Iran confirms  that a daughter of al-Qaida leader Osama bin Laden has turned up at the Saudi Embassy in Tehran, but said it does not know how she entered the country.
/ Source: The Associated Press

Iran confirmed Thursday that a daughter of al-Qaida leader Osama bin Laden has turned up at the Saudi Embassy in Tehran, but said it does not know how she entered the country.

A Saudi newspaper reported Wednesday that Bin Laden's 17-year-old daughter, Eman, went to the embassy after eluding guards in Iran who have held her, her sister and four brothers under house arrest for eight years.

It has long been believed that Iran has held in custody a number of bin Laden's children since they fled Afghanistan after the U.S.-led invasion of that country in 2001 — most notably Saad and Hamza bin Laden, who are thought to have held positions in al-Qaida.

Foreign Minister Manouchehr Mottaki said on a TV talk show Thursday that Iran had no idea Eman was in the country until it heard from the embassy that she was there.

Mottaki said if Iranian authorities are able to confirm her identity she would be free to leave Iran.

"Some time ago, the Embassy of Saudi Arabia informed us that one of the daughters of Bin Laden is in the embassy," Mottaki said. "We don't know how this person went to the embassy or how she entered the country."

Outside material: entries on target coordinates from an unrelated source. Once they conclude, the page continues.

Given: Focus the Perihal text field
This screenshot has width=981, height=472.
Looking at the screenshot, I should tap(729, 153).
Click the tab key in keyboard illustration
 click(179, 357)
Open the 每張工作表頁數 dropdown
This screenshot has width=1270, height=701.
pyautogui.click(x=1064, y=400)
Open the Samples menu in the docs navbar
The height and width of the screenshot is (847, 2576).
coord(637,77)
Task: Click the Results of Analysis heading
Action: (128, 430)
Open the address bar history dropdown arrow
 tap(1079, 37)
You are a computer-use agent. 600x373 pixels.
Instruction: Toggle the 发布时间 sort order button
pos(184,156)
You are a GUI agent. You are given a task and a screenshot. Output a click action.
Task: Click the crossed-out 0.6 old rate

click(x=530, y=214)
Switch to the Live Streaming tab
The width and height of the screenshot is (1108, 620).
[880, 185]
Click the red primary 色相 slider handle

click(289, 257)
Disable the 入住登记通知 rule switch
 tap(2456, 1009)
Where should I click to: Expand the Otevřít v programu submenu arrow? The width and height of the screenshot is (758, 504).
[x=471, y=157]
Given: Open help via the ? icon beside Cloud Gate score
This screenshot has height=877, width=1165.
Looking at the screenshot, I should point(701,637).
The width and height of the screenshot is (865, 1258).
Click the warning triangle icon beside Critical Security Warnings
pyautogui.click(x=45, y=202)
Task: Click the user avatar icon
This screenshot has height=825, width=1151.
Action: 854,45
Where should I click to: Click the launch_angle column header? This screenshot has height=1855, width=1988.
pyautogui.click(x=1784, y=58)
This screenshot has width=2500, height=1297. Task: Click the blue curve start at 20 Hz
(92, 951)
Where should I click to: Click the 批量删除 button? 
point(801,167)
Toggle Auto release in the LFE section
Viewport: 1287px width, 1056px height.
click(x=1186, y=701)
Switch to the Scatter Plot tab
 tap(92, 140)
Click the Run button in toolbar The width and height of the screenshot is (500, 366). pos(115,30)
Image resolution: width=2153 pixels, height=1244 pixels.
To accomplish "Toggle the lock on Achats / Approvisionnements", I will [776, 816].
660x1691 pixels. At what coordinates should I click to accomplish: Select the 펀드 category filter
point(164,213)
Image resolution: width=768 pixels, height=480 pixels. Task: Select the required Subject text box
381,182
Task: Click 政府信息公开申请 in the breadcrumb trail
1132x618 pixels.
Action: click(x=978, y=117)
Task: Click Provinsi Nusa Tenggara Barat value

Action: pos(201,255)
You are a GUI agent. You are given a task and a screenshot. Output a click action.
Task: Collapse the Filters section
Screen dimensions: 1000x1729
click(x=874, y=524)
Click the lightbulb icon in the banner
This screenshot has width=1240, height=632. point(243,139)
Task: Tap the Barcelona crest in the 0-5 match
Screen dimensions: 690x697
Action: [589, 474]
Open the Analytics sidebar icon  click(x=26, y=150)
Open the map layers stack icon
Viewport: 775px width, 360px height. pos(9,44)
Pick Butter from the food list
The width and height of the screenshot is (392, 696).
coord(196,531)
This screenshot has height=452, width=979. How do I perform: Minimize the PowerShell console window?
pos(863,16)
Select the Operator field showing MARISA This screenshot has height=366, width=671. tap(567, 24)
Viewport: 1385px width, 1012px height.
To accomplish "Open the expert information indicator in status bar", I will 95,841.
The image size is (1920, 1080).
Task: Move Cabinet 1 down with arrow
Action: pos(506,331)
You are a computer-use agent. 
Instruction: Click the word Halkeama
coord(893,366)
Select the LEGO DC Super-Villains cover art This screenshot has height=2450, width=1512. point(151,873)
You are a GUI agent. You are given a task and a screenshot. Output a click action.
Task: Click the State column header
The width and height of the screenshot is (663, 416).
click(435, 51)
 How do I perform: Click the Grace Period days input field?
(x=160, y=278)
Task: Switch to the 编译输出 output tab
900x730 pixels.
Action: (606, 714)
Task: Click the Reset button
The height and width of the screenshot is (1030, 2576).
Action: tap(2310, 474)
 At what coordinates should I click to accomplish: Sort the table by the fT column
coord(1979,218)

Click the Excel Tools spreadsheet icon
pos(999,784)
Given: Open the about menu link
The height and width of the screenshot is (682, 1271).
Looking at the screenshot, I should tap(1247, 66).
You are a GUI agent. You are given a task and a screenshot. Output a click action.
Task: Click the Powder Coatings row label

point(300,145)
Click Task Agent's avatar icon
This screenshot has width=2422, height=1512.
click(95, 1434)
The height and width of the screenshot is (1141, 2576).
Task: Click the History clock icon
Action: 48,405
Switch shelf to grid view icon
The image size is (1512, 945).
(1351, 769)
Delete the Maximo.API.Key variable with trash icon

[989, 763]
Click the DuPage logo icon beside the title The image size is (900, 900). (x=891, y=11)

Mottaki made no mention of the other Bin Laden children and he was not asked on the TV program whether Iran was holding them.

Many relatives
Osama bin Laden reportedly has 19 children by several wives. He took at least one of his wives and their children with him to Afghanistan in the late 1990s after he was thrown out of his previous refuge, Sudan. They fled when the U.S.-led war erupted, including the group that tried to escape through Iran.

This year, U.S. officials said Saad bin Laden, the al-Qaida leader's eldest son, may have been killed by a U.S. airstrike in Pakistan, where they said he may have fled after being freed from Iran, but they could not confirm the information.

In an e-mail to The Associated Press on Thursday, Omar bin Laden, another son who lives abroad, appealed to the Iranian government to let his family there be reunited with their relatives in Saudi Arabia, Syria or Qatar. He said the Iranian government took good care of his family, providing them with all their needs and keeping them in a walled compound for protection.

He said the bin Laden children known to remain in the compound were sons Mohammed, Hamza, Othman and Bakr and daughter Fatima. Also there are 25 other relatives, including their spouses and their children.

Omar bin Laden said in his e-mail that 29-year-old Saad left the compound less than a year ago and his whereabouts is unknown.

Most of the al-Qaida leader's children, like Omar, live as legitimate businessmen. The extended bin Laden family, one of the wealthiest in Saudi Arabia, disowned Osama in 1994 when Saudi Arabia stripped him of his citizenship because of his militant activities.

Osama bin Laden's billionaire father, Mohammed, who died in 1967, had more than 50 children and founded the Binladen Group, a construction conglomerate that gets many major building contracts in the kingdom.